Last week I called Stephanie Burns, an old college roommate and dear friend. She answered the phone with her customary dry wit, "Are you calling to see if I'm alive?"
We chatted for a long time. About her college students who have become more needy during this time of "sheltering in," about her interest in genealogy, about my project to write a story a week in 2020, about books, about her animals. It was a delightful, meandering conversation and just writing about it makes me want to call her again. I mentioned that she might appear in one of my weekly stories. Today's memories are prompted by the recent tornadoes in the South over Easter weekend.
I grew up in Oklahoma and tornado warning sirens were a staple of my childhood. It's easy to become complacent about frequent warning sirens until you drive through an area devastated by a tornado, as we did in Tulsa once. Those images are permanently imprinted on my psyche.

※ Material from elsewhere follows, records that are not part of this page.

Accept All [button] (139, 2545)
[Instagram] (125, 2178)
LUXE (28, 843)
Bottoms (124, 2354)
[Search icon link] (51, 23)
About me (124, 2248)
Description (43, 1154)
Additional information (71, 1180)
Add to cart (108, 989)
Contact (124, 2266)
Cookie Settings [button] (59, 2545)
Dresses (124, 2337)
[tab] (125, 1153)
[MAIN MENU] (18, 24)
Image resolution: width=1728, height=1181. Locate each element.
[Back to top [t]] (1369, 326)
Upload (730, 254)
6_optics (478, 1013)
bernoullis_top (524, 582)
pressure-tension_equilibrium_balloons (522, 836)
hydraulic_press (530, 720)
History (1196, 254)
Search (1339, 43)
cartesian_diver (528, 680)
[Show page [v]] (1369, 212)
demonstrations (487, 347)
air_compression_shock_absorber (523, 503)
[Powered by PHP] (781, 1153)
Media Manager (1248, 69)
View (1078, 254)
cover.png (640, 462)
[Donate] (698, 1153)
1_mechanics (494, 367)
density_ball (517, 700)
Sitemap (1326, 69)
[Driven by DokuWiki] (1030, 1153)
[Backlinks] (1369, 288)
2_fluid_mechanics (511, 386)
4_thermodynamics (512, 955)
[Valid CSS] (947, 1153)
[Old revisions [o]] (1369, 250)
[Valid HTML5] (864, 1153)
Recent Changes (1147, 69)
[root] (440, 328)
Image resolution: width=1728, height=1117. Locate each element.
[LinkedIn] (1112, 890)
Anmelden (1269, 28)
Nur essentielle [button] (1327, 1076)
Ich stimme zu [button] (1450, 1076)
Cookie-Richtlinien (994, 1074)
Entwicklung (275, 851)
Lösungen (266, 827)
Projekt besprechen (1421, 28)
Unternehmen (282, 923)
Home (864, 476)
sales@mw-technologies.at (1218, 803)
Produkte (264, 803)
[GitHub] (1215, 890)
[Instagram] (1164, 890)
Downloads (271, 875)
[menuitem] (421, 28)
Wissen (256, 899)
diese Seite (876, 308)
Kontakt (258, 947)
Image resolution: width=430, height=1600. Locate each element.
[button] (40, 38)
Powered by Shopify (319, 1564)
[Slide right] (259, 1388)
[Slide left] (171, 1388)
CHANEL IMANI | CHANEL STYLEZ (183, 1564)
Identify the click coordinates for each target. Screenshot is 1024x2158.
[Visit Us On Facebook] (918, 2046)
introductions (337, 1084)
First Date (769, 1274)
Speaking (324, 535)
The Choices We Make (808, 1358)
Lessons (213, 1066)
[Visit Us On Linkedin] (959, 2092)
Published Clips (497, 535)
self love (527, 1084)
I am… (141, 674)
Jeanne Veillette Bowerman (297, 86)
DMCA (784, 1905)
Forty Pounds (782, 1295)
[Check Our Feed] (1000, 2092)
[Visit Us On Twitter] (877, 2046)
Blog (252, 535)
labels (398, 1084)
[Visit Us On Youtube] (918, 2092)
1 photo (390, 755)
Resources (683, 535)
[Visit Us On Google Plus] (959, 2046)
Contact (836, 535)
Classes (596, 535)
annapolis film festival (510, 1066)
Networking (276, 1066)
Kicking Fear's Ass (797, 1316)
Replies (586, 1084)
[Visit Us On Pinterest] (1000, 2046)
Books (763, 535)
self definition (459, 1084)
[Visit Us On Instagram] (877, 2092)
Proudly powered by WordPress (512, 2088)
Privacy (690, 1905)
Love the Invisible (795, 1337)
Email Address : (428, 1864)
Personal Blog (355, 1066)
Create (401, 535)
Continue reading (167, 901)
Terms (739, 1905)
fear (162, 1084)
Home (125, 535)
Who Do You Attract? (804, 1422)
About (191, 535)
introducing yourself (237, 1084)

Aunt Edna and Uncle Alvin had a storm cellar when they lived on Van Buren street. And so we sometimes drove to their house when we had a tornado warning and descended into the creepy, underground cellar in their backyard. It was dim, it was damp, and I shuddered remembering the time that a snake had been discovered as our companion in the dark. Despite my ever present fears of what might lay inside, it was the remembrance of the tornado scene from "The Wizard of Oz" that propelled me down the narrow stairs to sit in this damp, dim sanctuary.
My cousin, Carol, (never a fan of the cellar either) made sure when she was grown that her home in the country had a safe room. I thought of her when I saw the photo of the safe room that protected the Mississippi family from a tornado. I'm not sure if her current home in Arkansas has a safe room, but I hope it does.
If you grow up in Oklahoma without a cellar or safe room, you learn how to determine the safest place to be during a tornado. It's the basement, but not many homes in Oklahoma have basements. So you look for rooms that have interior walls, or closets, or bathtubs. Here's what I found about sheltering in a bathtub: "Seeking shelter in a bathtub can help save your life during a tornado. The bathroom has strong framing and the pipes in the walls could help hold them together . . . While a bathroom can provide protection during a tornado, the basement is still the best place to go if you have one."
And so the bathtub is where Stephanie and I sheltered during the Stillwater tornado of June 13, 1975 (and in case you're wondering, that day was a Friday). We should have been at a party scheduled for our church group at the Institute building (which had a basement) near campus. But we had been waiting so that we could arrive fashionably late, when the party was in full swing. Before we could drive the short distance to the building, we heard the tornado warning sirens and knew that this was not the time to hop in the car. So we sat in the bathtub, armed with pillows, singing hymns together, while an F-3 tornado passed nearby. The only damage to our immediate vicinity was a tree down in the apartment parking lot which narrowly missed landing on the car. Surprisingly, once everything quieted down, we went to the party!